I also do not see this as a performance bottleneck, as we are operating on a small set of running vs finished for a node per heartbeat.
The performance impact is basically zero because we're not doing that small set comparison most of the time. The only thing we do all the time is simply increment of an integer during a scan of the node report that was already being done before, then simply comparing that integer to the size of a hash set which is also super cheap. Only when those numbers are different do we do the diff between the set and the report. For
YARN-5197, those numbers will always be the same unless the NM failed to report a container completion which should be a rare event. The performance hit is going to be very hard to detect in practice because of the cheap conditional check up-front before doing the full diff.
This will slowup the cleanup in case if we preempt AM container, but may be more cleaner.

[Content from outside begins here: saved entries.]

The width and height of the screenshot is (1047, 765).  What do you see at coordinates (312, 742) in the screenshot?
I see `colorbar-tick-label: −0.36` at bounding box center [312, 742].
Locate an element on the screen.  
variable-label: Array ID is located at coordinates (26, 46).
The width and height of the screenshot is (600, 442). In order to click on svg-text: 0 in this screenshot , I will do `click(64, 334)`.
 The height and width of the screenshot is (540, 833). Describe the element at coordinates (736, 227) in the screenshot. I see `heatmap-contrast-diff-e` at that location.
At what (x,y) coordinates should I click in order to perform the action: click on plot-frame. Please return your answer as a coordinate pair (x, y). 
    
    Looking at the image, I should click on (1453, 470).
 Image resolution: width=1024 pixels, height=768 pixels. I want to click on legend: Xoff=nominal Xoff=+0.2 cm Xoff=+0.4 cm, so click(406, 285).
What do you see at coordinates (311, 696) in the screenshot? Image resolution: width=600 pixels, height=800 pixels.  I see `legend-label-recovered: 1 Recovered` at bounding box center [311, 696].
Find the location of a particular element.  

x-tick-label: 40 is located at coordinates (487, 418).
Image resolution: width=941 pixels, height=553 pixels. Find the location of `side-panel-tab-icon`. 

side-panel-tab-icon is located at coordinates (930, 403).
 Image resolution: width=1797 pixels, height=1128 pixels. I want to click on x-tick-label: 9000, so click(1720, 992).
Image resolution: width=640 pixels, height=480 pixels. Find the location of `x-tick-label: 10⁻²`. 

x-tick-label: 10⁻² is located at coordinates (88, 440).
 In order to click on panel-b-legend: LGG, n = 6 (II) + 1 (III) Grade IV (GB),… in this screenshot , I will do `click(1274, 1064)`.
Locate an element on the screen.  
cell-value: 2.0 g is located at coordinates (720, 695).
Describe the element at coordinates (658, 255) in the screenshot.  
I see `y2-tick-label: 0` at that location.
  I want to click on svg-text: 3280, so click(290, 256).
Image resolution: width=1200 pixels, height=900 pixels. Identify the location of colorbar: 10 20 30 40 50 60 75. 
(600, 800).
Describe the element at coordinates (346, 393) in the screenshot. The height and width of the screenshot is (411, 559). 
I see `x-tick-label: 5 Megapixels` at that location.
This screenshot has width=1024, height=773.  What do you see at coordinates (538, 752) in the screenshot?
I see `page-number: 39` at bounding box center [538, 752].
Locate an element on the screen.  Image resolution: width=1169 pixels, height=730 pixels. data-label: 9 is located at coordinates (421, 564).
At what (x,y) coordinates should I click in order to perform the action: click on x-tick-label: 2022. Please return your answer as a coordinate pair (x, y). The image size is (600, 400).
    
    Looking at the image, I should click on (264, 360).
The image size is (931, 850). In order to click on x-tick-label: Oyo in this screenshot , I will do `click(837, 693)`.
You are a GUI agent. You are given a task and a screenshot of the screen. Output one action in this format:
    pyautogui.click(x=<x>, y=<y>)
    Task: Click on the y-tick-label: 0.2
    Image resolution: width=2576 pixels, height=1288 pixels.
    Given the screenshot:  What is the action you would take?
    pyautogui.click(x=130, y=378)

It won't slow how fast the container will be killed, if that's what you mean by "cleanup case." Only the NM can kill it anyway, and it won't know to do so until it subsequently heartbeats. It will slow down how fast the RM will re-schedule the resource associated with the preempted container, since it will wait until the NM confirms the container completion before releasing the resources within the scheduler bookkeeping and re-allocating them. This means today the RM can, and does, accidentally overcommit nodes because it considers the resources free before they actually are free. Filed
YARN-5290 as we've recently seen this in practice on some of our clusters.